## Study questions
**1.** In the news item on lesbian co-mothers' rights, rewrite the paragraph beginning "In the case, Aldridge" as a short bulleted list that keeps its main facts.
**2.** Pick up the news item on lesbian co-mothers' rights after its last sentence and keep writing it.

The Federal Magistrates Court has recommended a review of wording in the Family Law Act, to clarify the rights and status of lesbian co-mothers.
This is just one of the consequences of the Aldridge and Keaton custody battle — the first case to test the limitations of lesbian parenting rights following the introduction last year of laws to boost recognition of co-mums.
In the case, Aldridge, the biological mother, tried to stop her ex, Keaton, from having access to the child conceived during their relationship. The court accepted that Keaton was not a parent as the pair had not been in a de facto relationship at the time of conception, but maintained her visitation rights as someone concerned with the child’s welfare and development.
The case has highlighted flaws in the wording of the Family Law Act.

## Recorded data
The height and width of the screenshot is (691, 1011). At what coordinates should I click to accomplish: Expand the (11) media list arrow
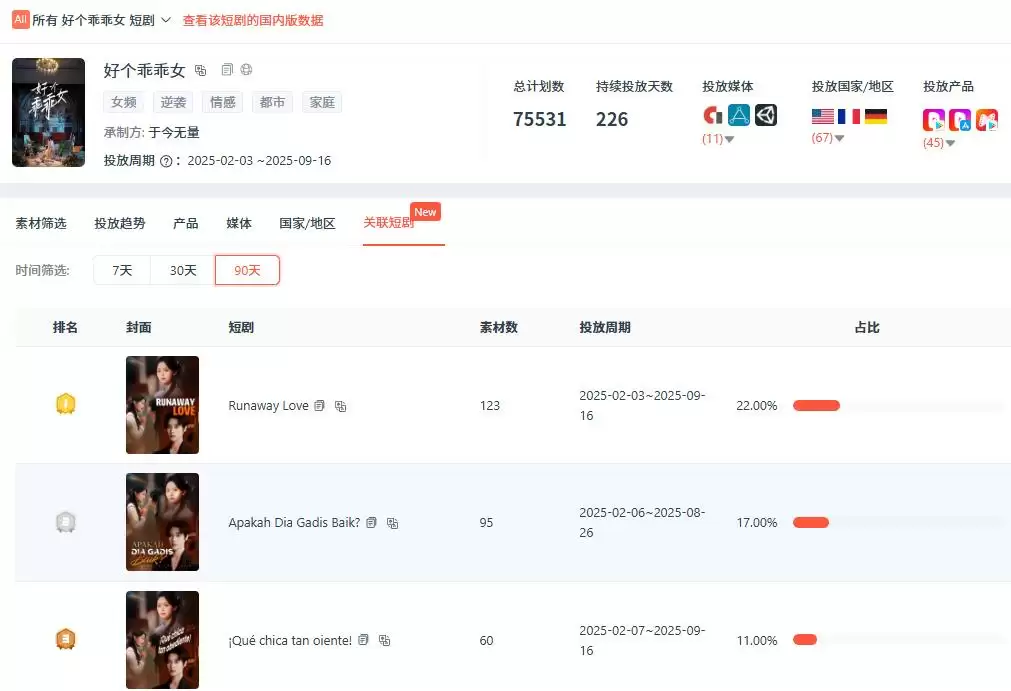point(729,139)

...

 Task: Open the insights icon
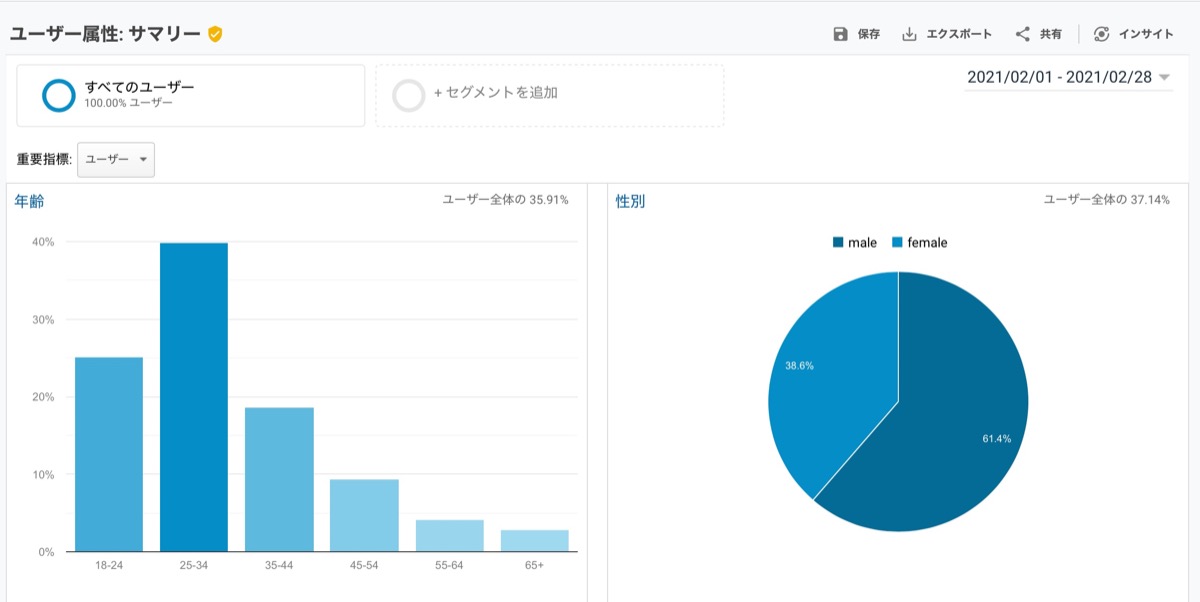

## Activity answers
**1.**
- Aldridge, the biological mother, tried to stop her ex, Keaton, from having access to the child conceived during their relationship.
- The court accepted that Keaton was not a parent, because the two had not been in a de facto relationship when the child was conceived.
- The court still kept Keaton's visitation rights, as someone concerned with the child's welfare and development.

**2.**
“The full court had a detailed examination of Section 60H, which gives the co-mother status of legal parent. In some places the Act makes reference to the word ‘parent’ but in 60H(i) it refers to ‘the other party’. They noted that the wording was not consistent and made the comment that section 60H may not actually achieve what it meant to achieve,”
Family Law specialist and one of the lawyers who defended Keaton, Paul Boers, explained.
“They have not been specific about what kind of amendment is recommended, although I don’t think it’s that big a drama.”
Boers recommended that gay and lesbian couples looking to enter into parenting agreements receive detailed legal advice in advance to clarify the rights for parents, co-parents and sperm donors.
“If it is intended that co-mothers are going to parent the child, get her registered on the birth certificate, because the Family Law Act does say, if your name is on the birth certificate, then you’re considered a parent of the child.
“Take advantage of the new legislation that allows co-mothers to do that, and avoid [discrepancies in the Act] being used as any type of loophole.”